▶ **BLOK TEKS**:
====
Menguntungkan Perekonomian Negara, Tapi Kesejahteraan Buruh Industri Sawit Banyak Diabaikan

Menguntungkan Perekonomian Negara, Tapi Kesejahteraan Buruh Industri Sawit Banyak Diabaikan

Sulistri Sekretaris Jenderal (Sekjen) DPP KAMIPARHO KSBSI

KSBSI.org, Jakarta - Berdasarkan data Kementerian Pertanian pada 2019, jumlah petani yang terlibat di perkebunan kelapa sawit sebanyak 2,67 juta orang serta jumlah tenaga kerja sebanyak 4,42 juta pekerja. Jumlah tersebut terdiri atas 4,0 juta atau 90,68 persen pekerja di perkebunan sawit besar swasta nasional, 321.000 atau 7,26 persen pekerja perkebunan sawit besar negara, dan 91.000 atau 2,07 persen pekerja perkebunan sawit besar swasta asing.

Baca juga:  Peringati Hari Pekerjaan Layak, KSBSI kirim Petisi ke Kemnaker,

Walau industri kelapa sawit berperan dalam perekonomian negara, tapi nasib buruh/pekerjanya banyak terabaikan. Indah Anggoro Putri Direktur Jenderal Pembinaan Hubungan Industrial dan Jaminan Sosial Tenaga Kerja (PHI-Jamsos) Kemnaker Indah Anggoro Putri mengatakan hubungan kerja buruh sektor perkebunan sawit sebagian besar dilakukan Perjanjian Kerja Waktu Tertentu (PKWT).

“Termasuk didalamnya buruh harian lepas. Tentu saja masalah ini berdampak pada perlindungan dan syarat kerjanya tentang Perjanjian Kerja Waktu Tertentu (PKWT), Alih Daya, Waktu Kerja, Waktu Istirahat dan Pemutusan Hubungan Kerja," ujarnya saat acara diskusi virtual dengan tema ’Undang-Undang Cipta Kerja Klaster Ketenagakerjaan Bidang Persyaratan Kerja Pada Sektor Sawit di Jakarta, Selasa (14/9/2021).
====
▶ **SOAL DAN TUGAS**:
[1] Jawablah pertanyaan berikut berdasarkan artikel tentang buruh sawit.
(a) Menurut data Kementerian Pertanian pada 2019, berapa jumlah tenaga kerja di perkebunan kelapa sawit?
(b) Siapa yang menjabat Direktur Jenderal PHI-Jamsos Kemnaker?
(c) Pada hari dan tanggal berapa acara diskusi itu berlangsung?
[2] Tuliskan lanjutan artikel tentang buruh sawit, dimulai setelah kalimat terakhirnya.

▶ **ENTRI YANG DITAMPILKAN**:
====
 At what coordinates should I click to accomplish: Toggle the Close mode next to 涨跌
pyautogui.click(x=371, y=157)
====
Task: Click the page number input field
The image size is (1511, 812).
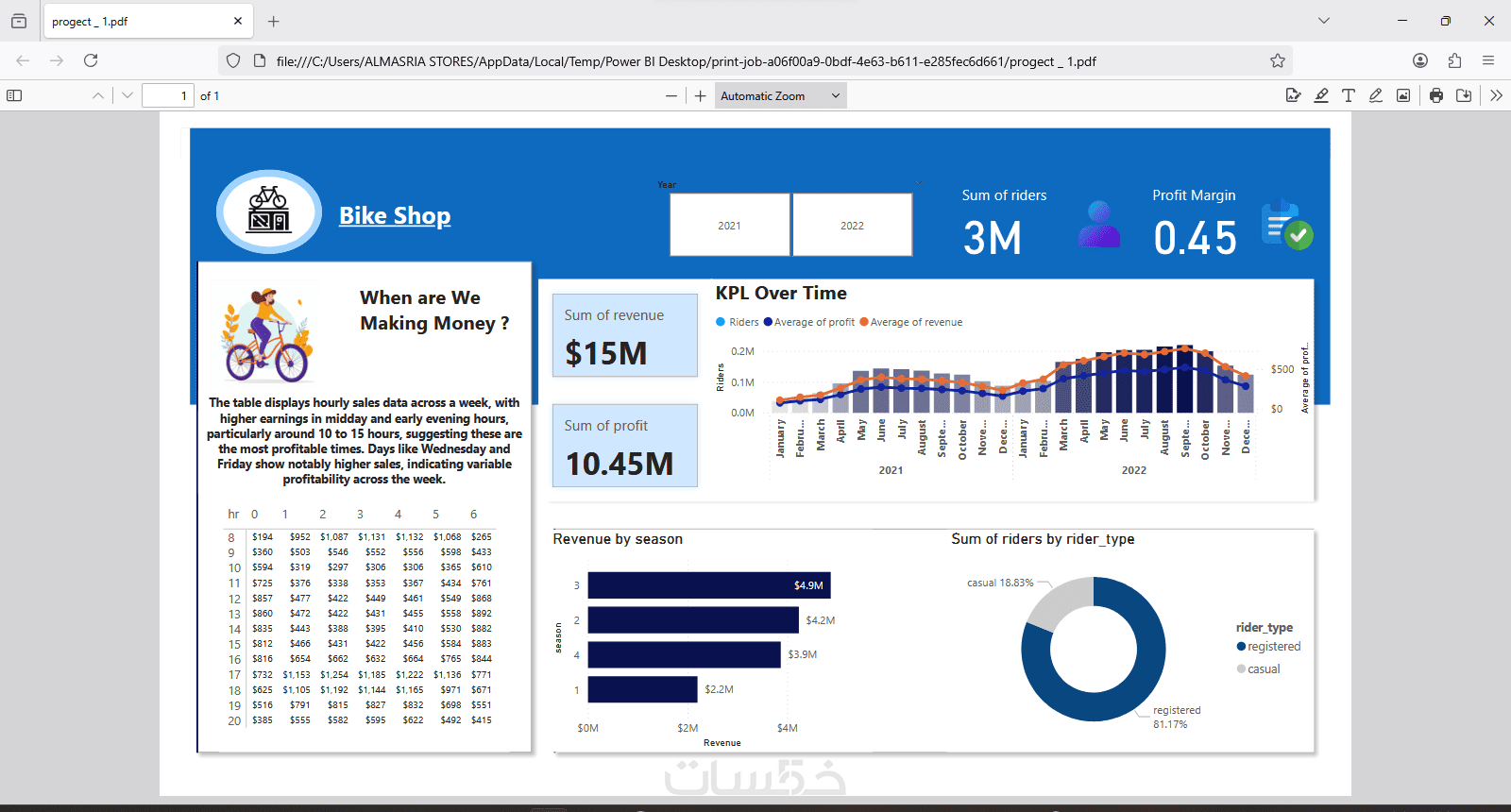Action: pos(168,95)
====
▶ **HASIL**:
[1]
(a) 4,42 juta pekerja.
(b) Indah Anggoro Putri.
(c) Selasa, 14/9/2021.

[2]
Kemnaker akan mengupayakan hubungan industrial yang harmonis dan berkeadilan di sektor kelapa sawit dalam meningkatkan kesejahteraan pekerja. Sebab sektor kelapa sawit identik menyerap banyak tenaga kerja dengan tingkat mayoritas pendidikan rendah. Jadi, pemerintah harus memberikan perhatian khusus. 

Sulistri Sekretaris Jenderal Dewan Pengurus Pusat Federasi Serikat Buruh Makanan Minuman Pariwisata Restoran Hotel dan Tembakau (DPP FSB KAMIPARHO) mengatakan nasib buruh di sektor industri pengolahan dan perkebunan kelapa sawit masih banyak belum tersentuh dalam hak-hak normatifnya. Termasuk dalam perlindungan jaminan sosial BPJS Ketenagakerjaan.

Tapi tidak semua pengusaha kelapa sawit mengabaikan hak buruh. Sudah ada sebagian yang memperhatikannya. Salah satunya, Pengurus Komisariat (PK) PT. SIP (KPN Group) Banyuasin Sumatera Selatan dan PK PT. Wilmar Group (Bitung) berhasil membuat Perjanjian Kerja Bersama (PKB) dengan perusahaan.

“Tahun ini kami sedang menegosiasikan perpanjangan PKB di beberapa perusahaan. Banyak pengusaha menginginkan isi PKB merujuk pada Undang-Undang (UU) No. 11 Tahun 2020 tentang Cipta Kerja. Untuk PKB yang belum berakhir, sebaiknya tidak dipaksa dibuat, karena kami sedang uji formil UU Cipta Kerja di Mahkamah Konstitusi,” kata Sulistri, beberapa waktu lalu di Cipinang Muara, Jakarta Timur.

Ia membeberkan bahwa buruh perkebunan kelapa sawit sedikit diangkat menjadi pekerja formal. Justru rata-rata yang bekerja 3 tahun ke atas masih status ‘buruh harian lepas’. Sebagian dari mereka juga tidak diberikan jaminan sosial  dalam progam kecelakaan kerja dan kematian.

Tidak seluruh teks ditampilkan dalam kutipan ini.